[WRITTEN INSTRUCTION] Which lines in the entries below contain the word "height"? Pick out each of those lines and copy it in full.

[RAW RECORDS]
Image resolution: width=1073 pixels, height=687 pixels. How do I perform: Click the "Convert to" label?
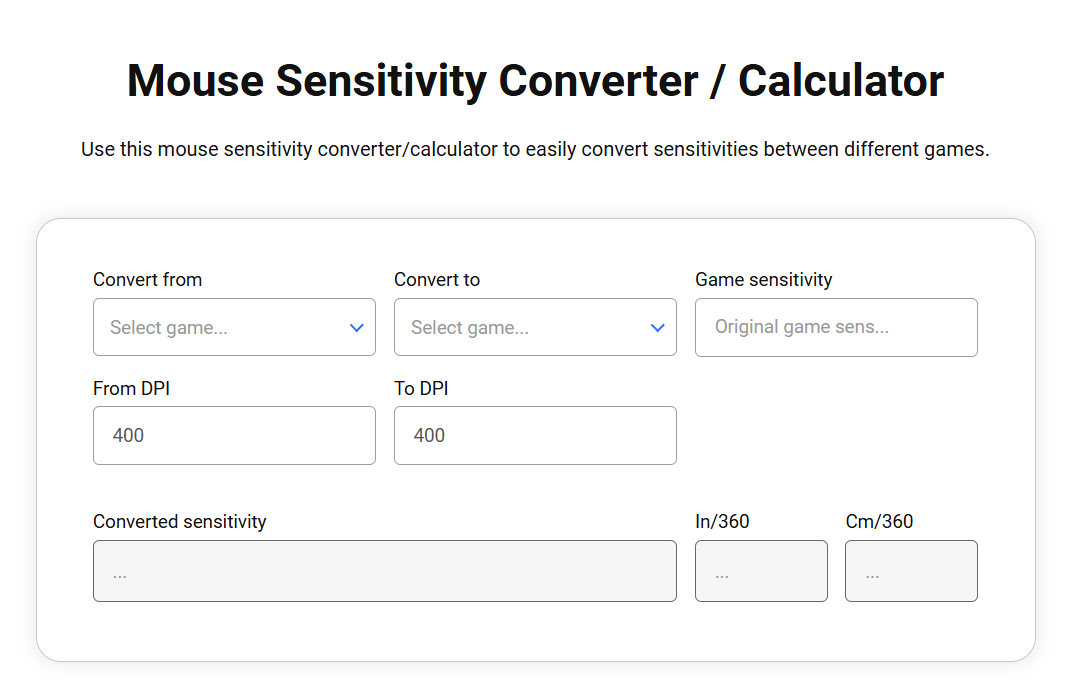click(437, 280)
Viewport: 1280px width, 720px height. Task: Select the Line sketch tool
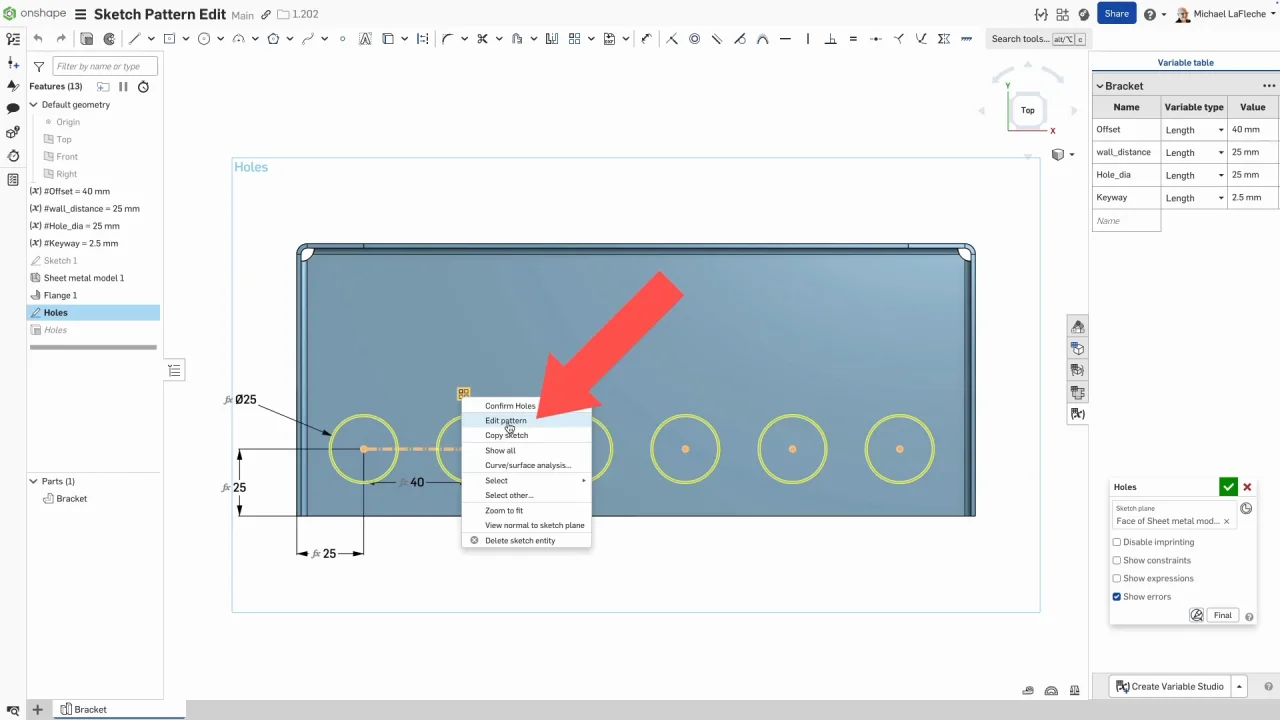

...

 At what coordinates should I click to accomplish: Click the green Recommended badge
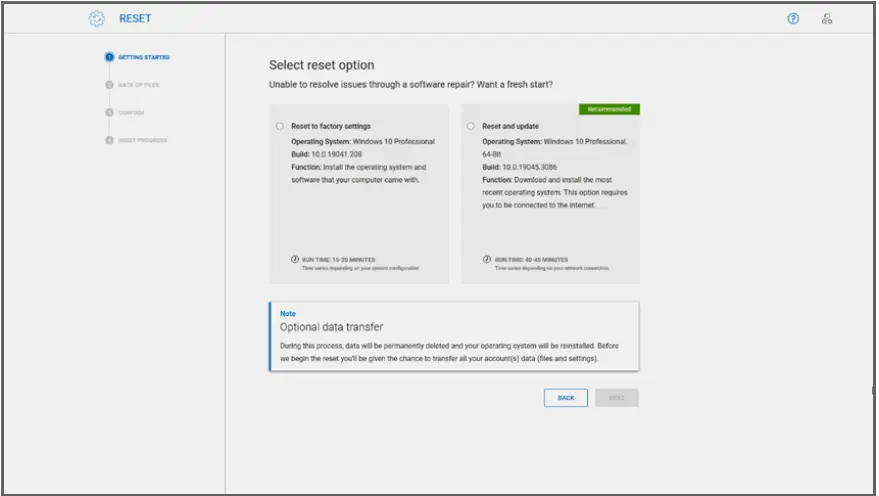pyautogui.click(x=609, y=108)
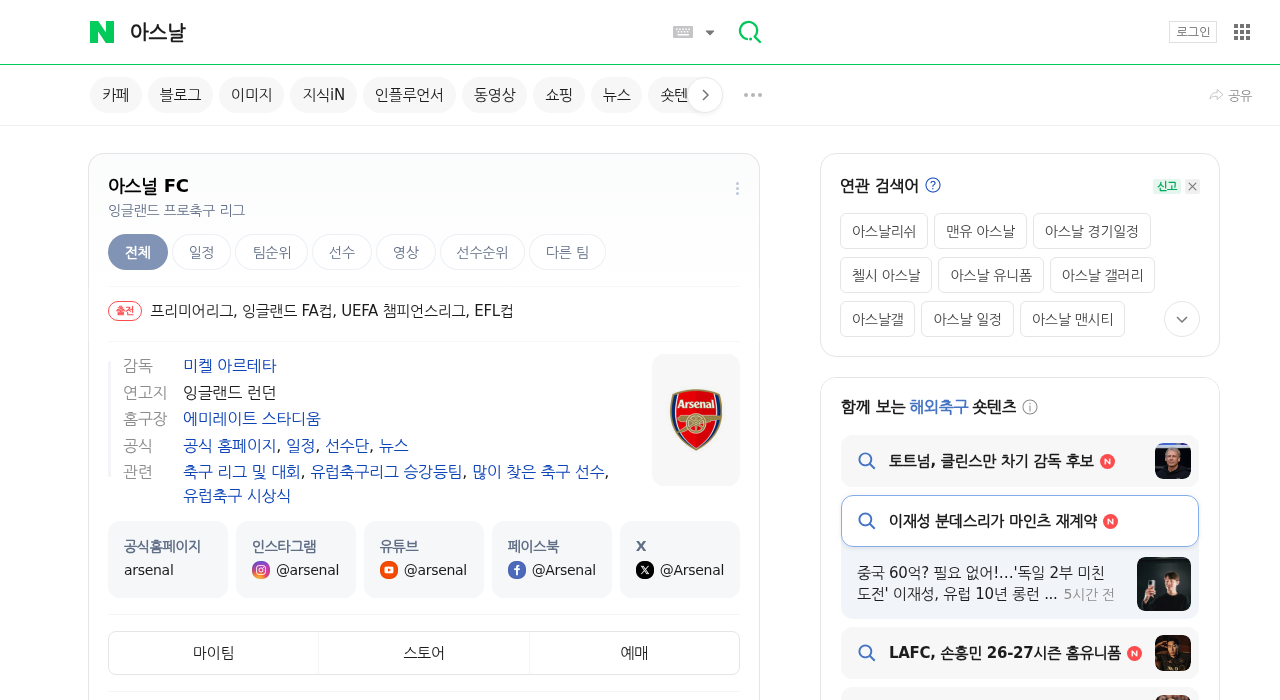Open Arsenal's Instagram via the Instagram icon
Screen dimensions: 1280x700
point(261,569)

[FINISHED ANSWER]
Image resolution: width=1073 pixels, height=687 pixels. How do I perform: Click the "Convert to" label?
Viewport: 1280px width, 720px height. Task: Select the Line sketch tool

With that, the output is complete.